**WHAT YOU NEED TO DO**
Once the line containing "This screenshot has width=798, height=592." is found in the entries below, reproduce it and every line after it, stopping at and including the line containing "Click the blue help icon on Soluções"; reproduce nothing else, and keep each line exact.

**MATERIALS PROVIDED**

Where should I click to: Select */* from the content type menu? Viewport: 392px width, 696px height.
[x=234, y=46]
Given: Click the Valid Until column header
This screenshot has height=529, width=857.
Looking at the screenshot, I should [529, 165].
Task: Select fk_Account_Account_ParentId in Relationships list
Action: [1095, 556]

==

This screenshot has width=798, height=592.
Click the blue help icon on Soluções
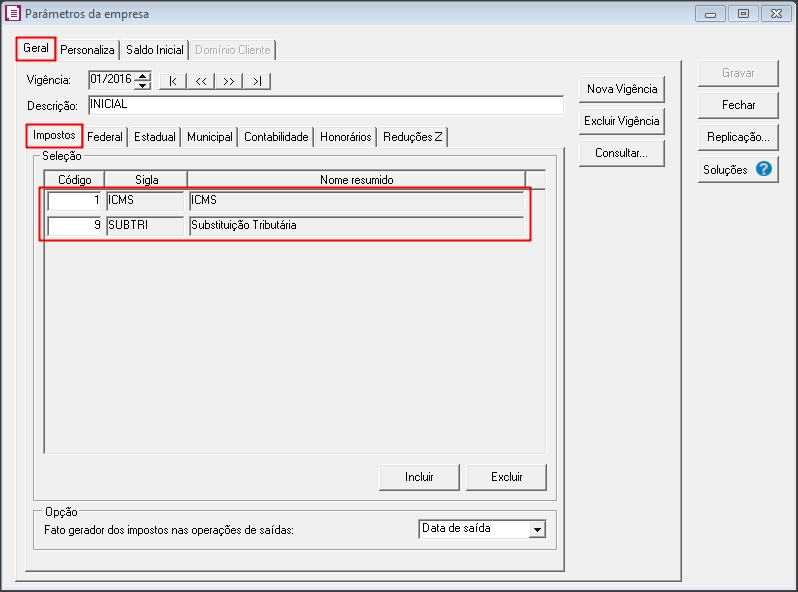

---

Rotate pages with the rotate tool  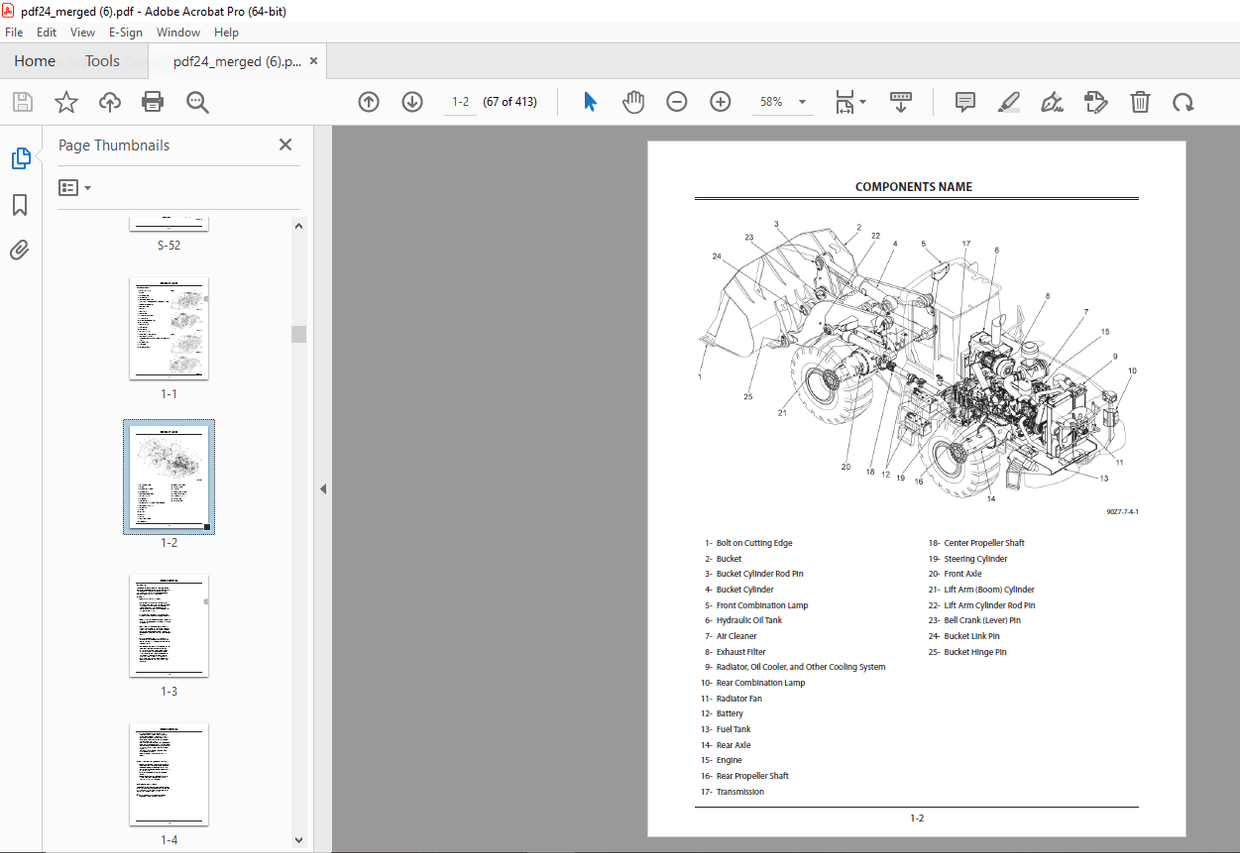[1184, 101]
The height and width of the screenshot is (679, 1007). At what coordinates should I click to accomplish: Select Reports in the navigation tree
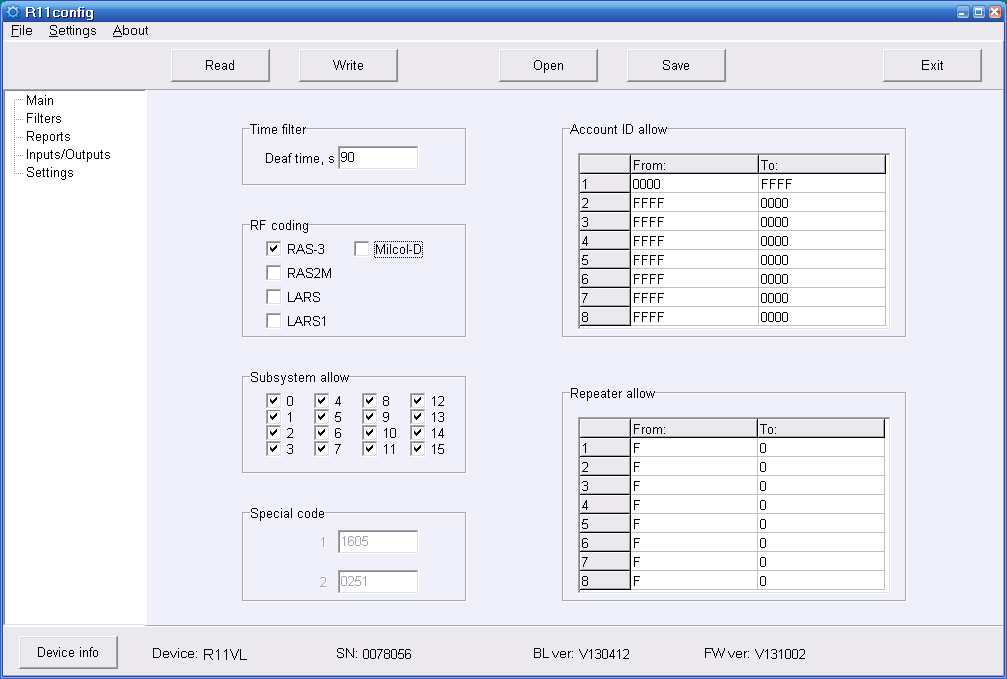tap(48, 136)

**RESULT**
This screenshot has width=798, height=592.
Click the blue help icon on Soluções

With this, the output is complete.